Do you still use the red pen to mark your students’ writing? Apparently, this type of feedback is seen as more aggressive and less helpful. This article suggests an excellent alternative: making video comments. You can show the students’ work on the screen, or your face, or both – and the feedback will be much more effective (and take you less time than writing out all the corrections). For more examples and a set of guidelines check the website mentioned in the article. I am definitely going to try something along these lines (once I get myself a proper mike!).
Have you seen this great copy-editing quiz from the New York Times? It can work very well with any advanced students, including EAP and exam prep. I had a lot of fun with it myself, and, to be honest, finding that one error was not always easy! (And of course it should be timed.) It’s Quiz No.12, so there are a dozen of these for all your correction needs.
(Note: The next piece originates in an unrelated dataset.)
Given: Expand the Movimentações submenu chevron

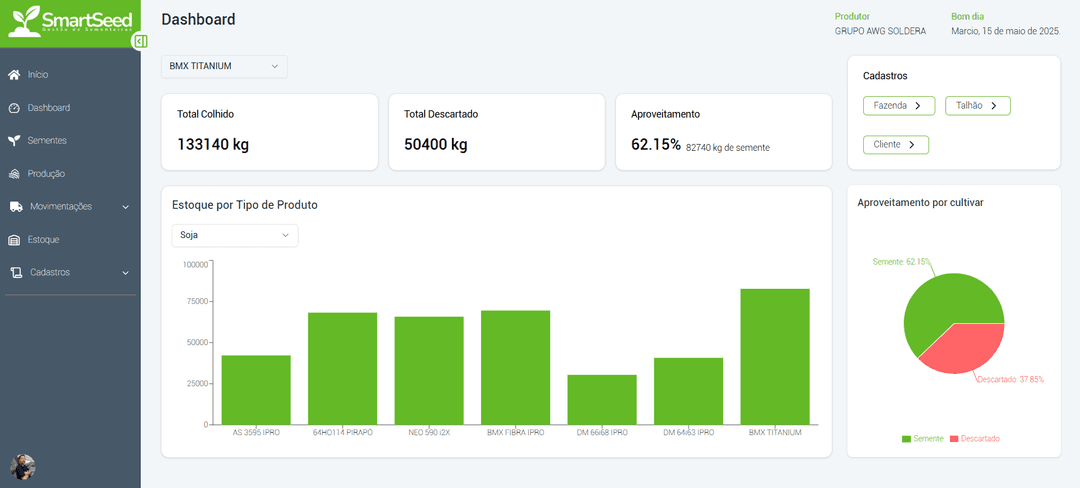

Check out this very comprehensive description of a classical little activity called ‘Just a minute!’. It can help you energise your students when you’re not in the mood for slow teaching. I have tried it myself, even with one-to-ones: it helps keep the focus on accuracy or target language, at the same encouraging students to speak quickly and coherently (very useful for exam preparation). You might want to complement it with the famous radio show, but I rarely get students who are proficient enough to enjoy it!
In one of his recent posts on QuickShout, Nik Peachey describes a useful online tool with a very self-explanatory name: iFake Text Message. The app is quite intuitive and doesn’t need much in terms of technical guidelines; however, Nik also suggests multiple teaching uses for it, from error correction to reimagining conversations between famous people. What about fictional characters, perhaps Sansa Stark texting Jon? I am definitely going to try this in one of my lessons!
Now that I’m back, I have a bit of time to sort through my conference notes. Even a week later, Alan November’s presentation stands out: the speaker’s skills were excellent, his ideas were emphasised with unusual pictures and not a small sense of humour (would you use the picture of a Japanese hi-tech loo to illustrate technological progress?).
Here are a few points that I found important:
1) modern tech gives us access to more information, but information is NOT knowledge
2) as teachers, we should give students more challenging assignments (to make use of all this available information)
3) we should teach them to anticipate failure and have more resilience (not just give them grades, which can demotivate)
4) we should show students how to search the web correctly and use reliable sources, as well as how to evaluate information
So, good teaching is still very much in demand!
He also mentioned the Curse of Knowledge: when professors know so much that they cannot understand students’ difficulties. Using stories, he added, is the best way to teach, and this is how students teach each others and how we should teach them.
If you’d like to learn more, these two articles on Alan November’s website nicely complement his presentation:
Crafting a Vision for Empowered Learning and Teaching: Beyond the $1,000 Pencil
How Making Thinking Visible Helps Teachers and Students
If you have ten minutes today for an enjoyable longread on educational psychology, here is an article by Claudia Wallis about the science behind error correction. There are a lot of examples from U.S. schools where the learners were able to develop a growth mindset because the teacher encouraged them to see the benefits of errors and explain their right and wrong answers. “The students began to see errors as a path to learning rather than humiliation.” It all sounds very persuasive.
And yet, the behaviourist desire ‘to model correctly’ is deeply ingrained in us, teachers and learners alike. For example, it’s hard to disagree with this post by Gianfranco Conti, who says that correcting errors in students’ writing has little effect on their learning (unless it is supported by a lot of remedial activities) and concludes: “better invest your time in planning and resourcing your teaching more effectively”.
So, are you with behaviourists or with cognitivists?